PROBLEM DETAILS
Print the lines exactly, starting at the line that contains "Where should I click to: Click Dancer" and ending at the line that contains "pyautogui.click(x=203, y=235)", with both of those included. Leave the pictures out.

[Recorded data]

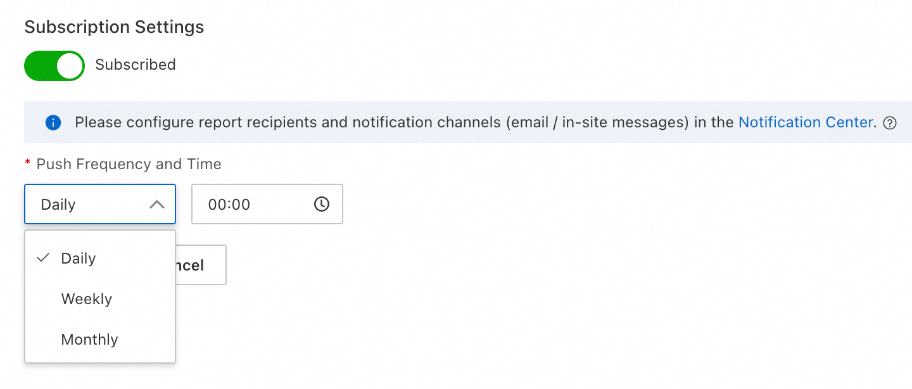Click the blue info circle icon

[53, 122]
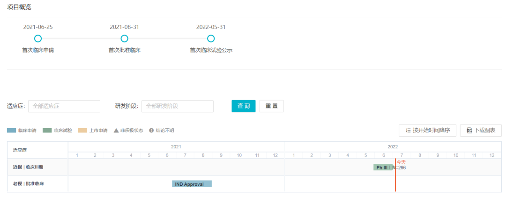Click the download icon beside 下载图表

point(469,131)
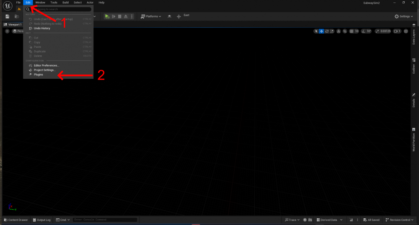Click the Save current level icon
Image resolution: width=419 pixels, height=225 pixels.
8,16
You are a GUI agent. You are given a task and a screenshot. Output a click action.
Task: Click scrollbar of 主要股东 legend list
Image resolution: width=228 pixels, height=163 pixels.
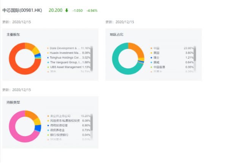point(92,57)
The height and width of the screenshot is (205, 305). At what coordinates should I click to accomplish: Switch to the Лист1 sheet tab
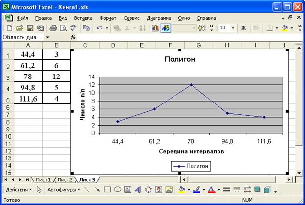click(x=43, y=179)
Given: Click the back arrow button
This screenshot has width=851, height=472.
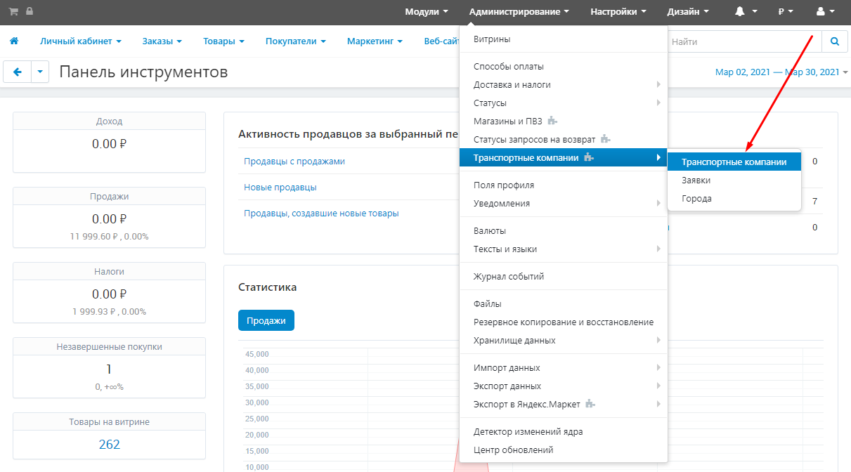Looking at the screenshot, I should click(18, 72).
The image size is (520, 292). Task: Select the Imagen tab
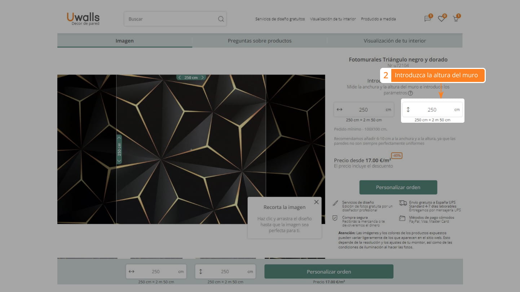124,41
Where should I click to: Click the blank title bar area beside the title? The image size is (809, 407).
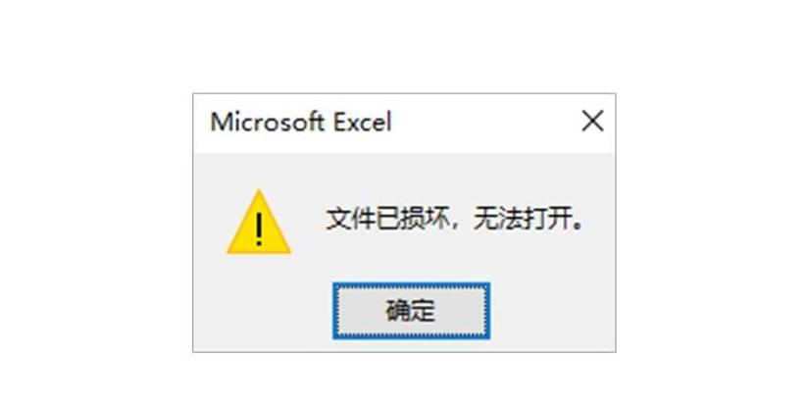(x=485, y=123)
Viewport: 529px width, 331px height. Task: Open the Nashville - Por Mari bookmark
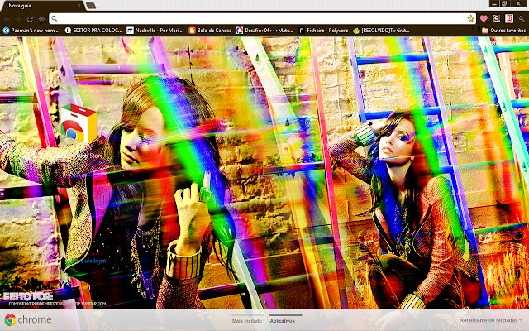tap(155, 31)
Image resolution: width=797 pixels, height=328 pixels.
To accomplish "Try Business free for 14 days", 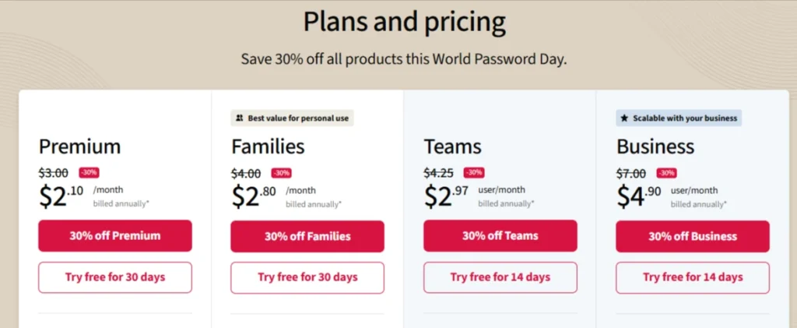I will click(693, 277).
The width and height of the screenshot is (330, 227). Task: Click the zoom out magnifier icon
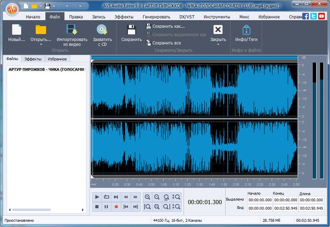click(x=157, y=197)
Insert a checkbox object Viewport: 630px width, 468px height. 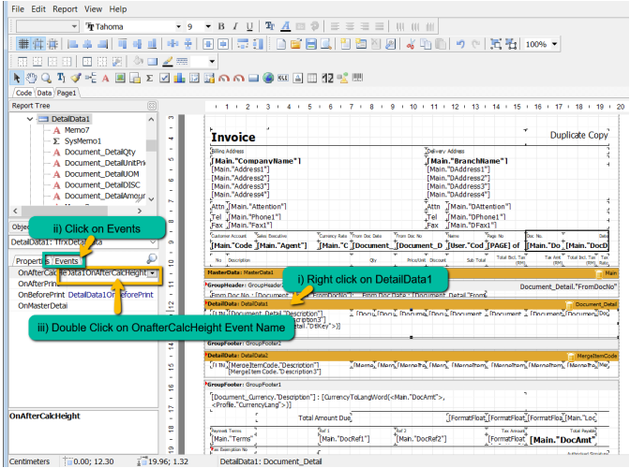tap(164, 78)
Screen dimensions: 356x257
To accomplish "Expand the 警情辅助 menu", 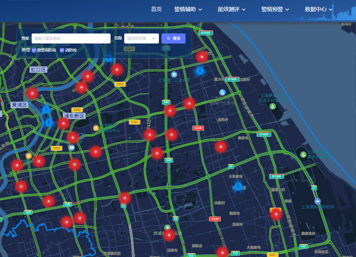I will [x=188, y=9].
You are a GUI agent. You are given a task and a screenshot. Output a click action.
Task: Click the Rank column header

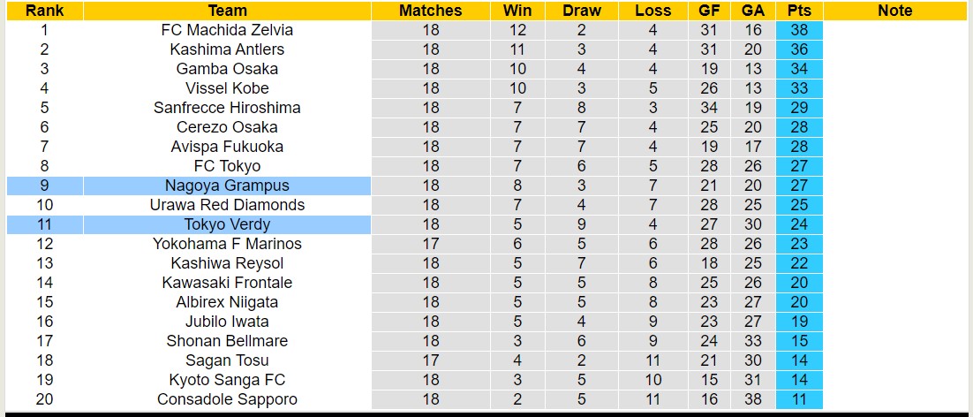pos(44,11)
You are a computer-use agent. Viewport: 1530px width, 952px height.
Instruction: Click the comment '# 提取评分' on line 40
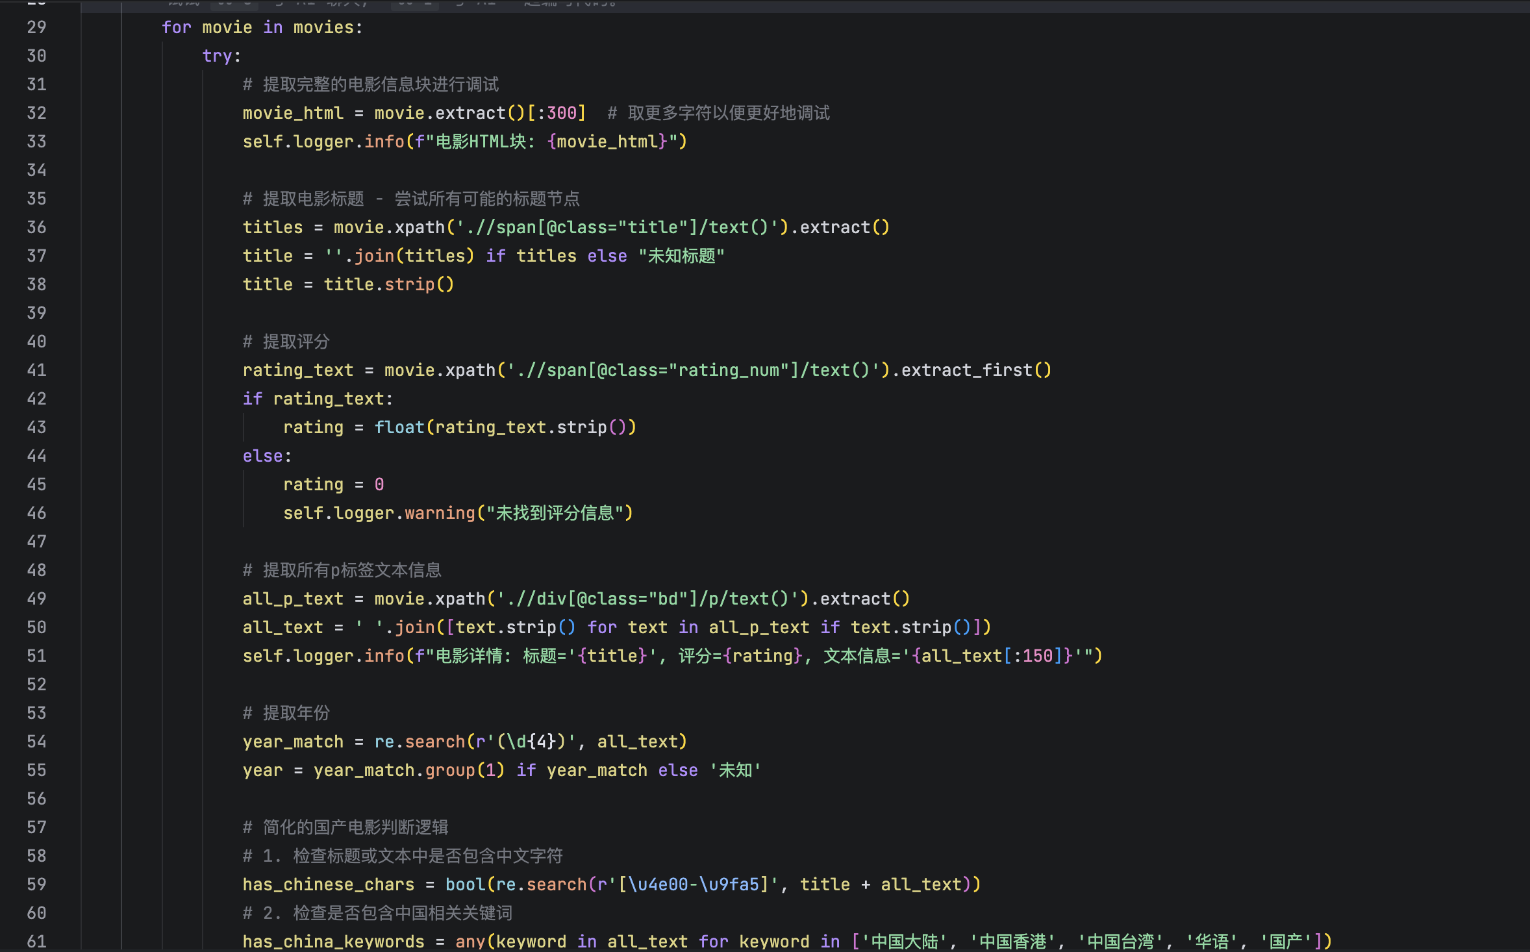pyautogui.click(x=286, y=342)
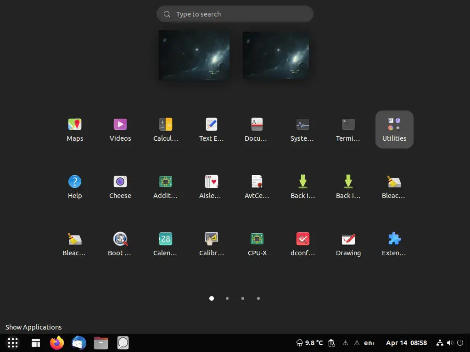Open the Utilities app folder
The width and height of the screenshot is (470, 352).
[394, 130]
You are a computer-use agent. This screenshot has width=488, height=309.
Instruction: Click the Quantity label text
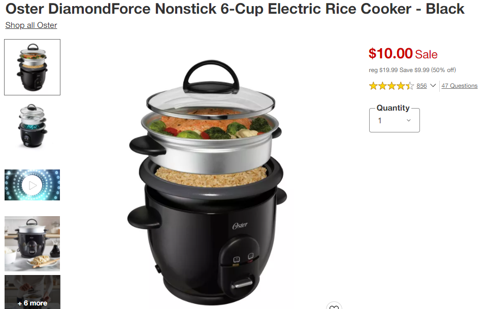tap(393, 108)
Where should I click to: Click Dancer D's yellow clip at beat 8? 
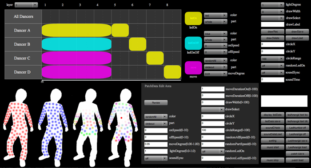[x=172, y=72]
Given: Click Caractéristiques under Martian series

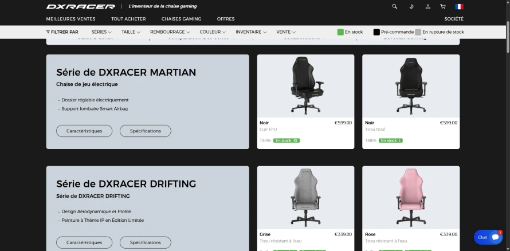Looking at the screenshot, I should coord(84,131).
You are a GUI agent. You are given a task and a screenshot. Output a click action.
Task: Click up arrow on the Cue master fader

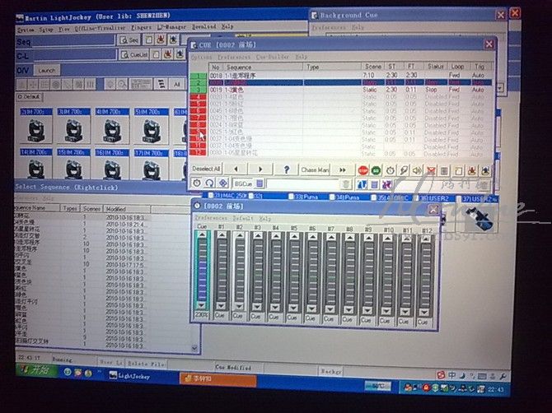pyautogui.click(x=203, y=235)
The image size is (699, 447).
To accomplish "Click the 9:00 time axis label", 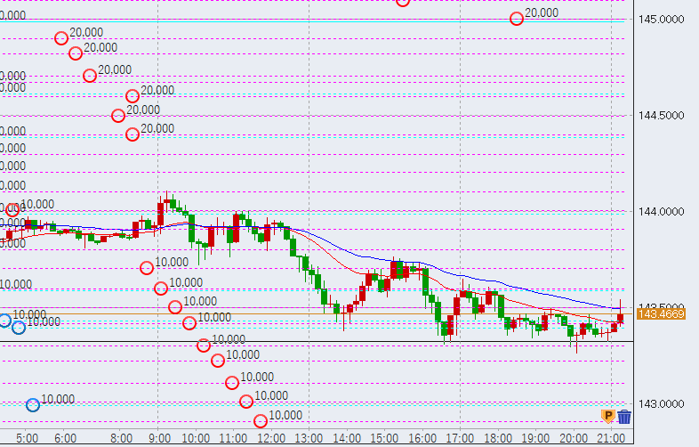I will point(159,438).
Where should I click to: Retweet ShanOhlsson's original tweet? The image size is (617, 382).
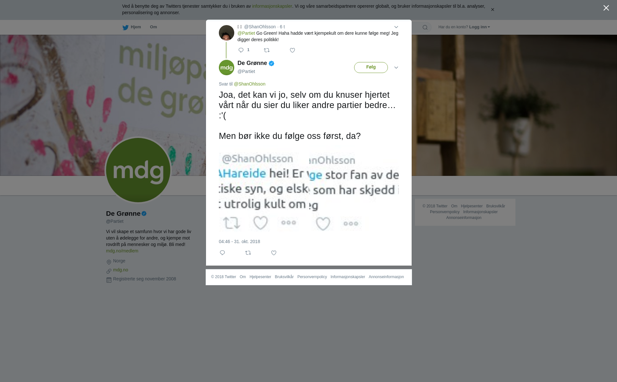tap(267, 50)
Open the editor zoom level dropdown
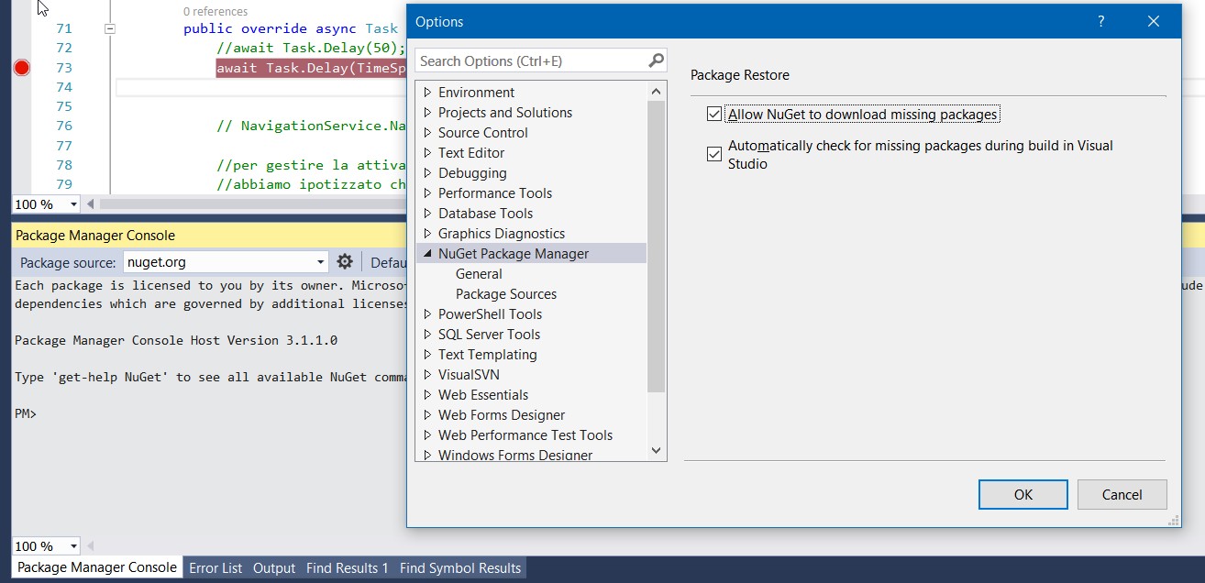Screen dimensions: 1205x583 point(73,204)
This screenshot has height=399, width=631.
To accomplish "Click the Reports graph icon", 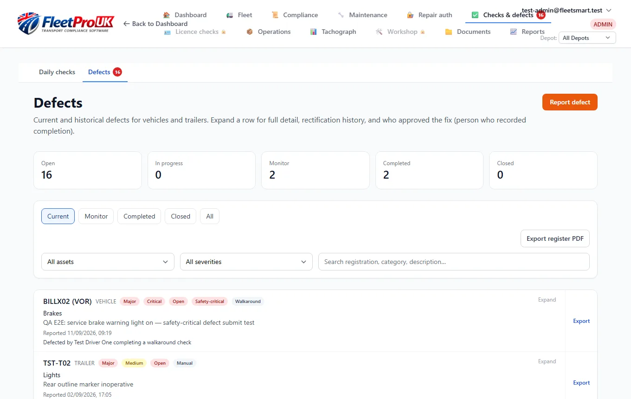I will pos(514,32).
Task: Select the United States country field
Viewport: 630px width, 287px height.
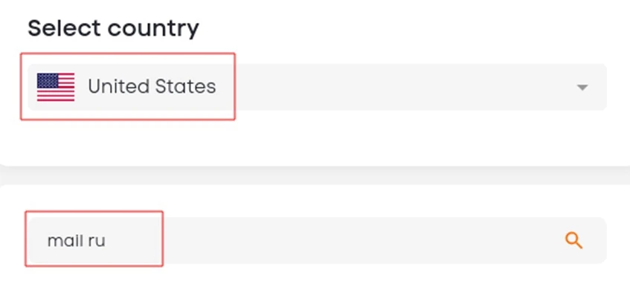Action: pyautogui.click(x=317, y=87)
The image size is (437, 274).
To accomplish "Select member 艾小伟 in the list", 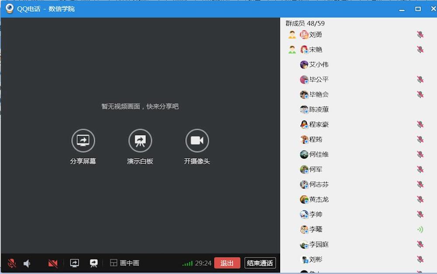I will pyautogui.click(x=319, y=65).
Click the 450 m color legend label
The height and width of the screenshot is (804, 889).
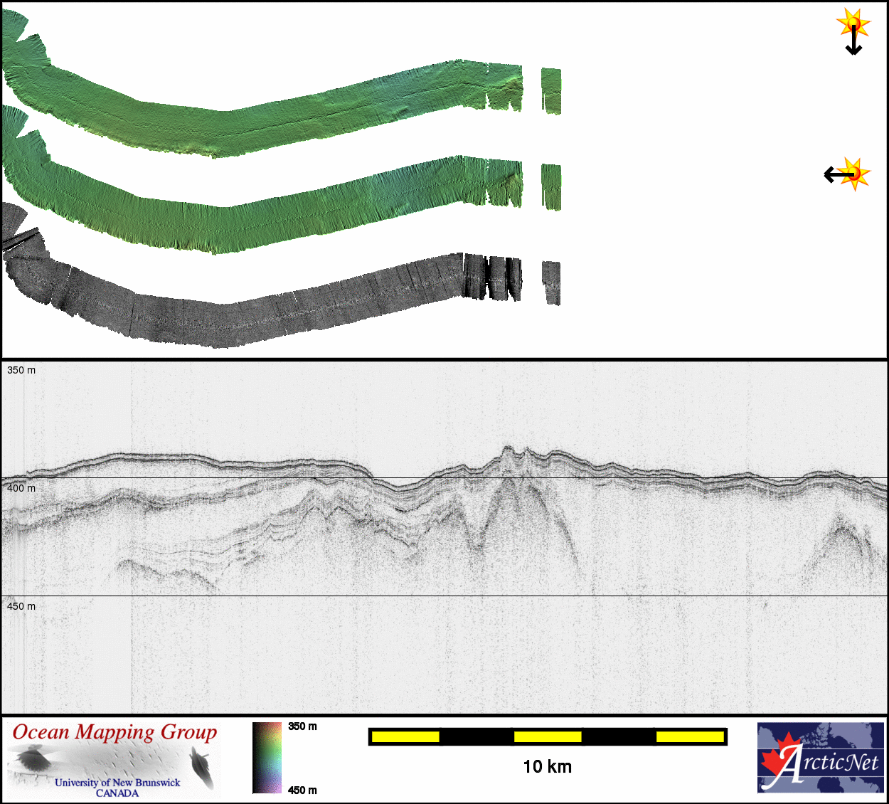pos(302,790)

COMPLETE RESPONSE
Where should I click to: Click Dancer D's yellow clip at beat 8? 
[x=172, y=72]
Given: Click Caractéristiques under Martian series

Looking at the screenshot, I should coord(84,131).
You are a GUI agent. You are given a task and a screenshot. Output a click action.
Task: Click up arrow on the Cue master fader

pyautogui.click(x=203, y=235)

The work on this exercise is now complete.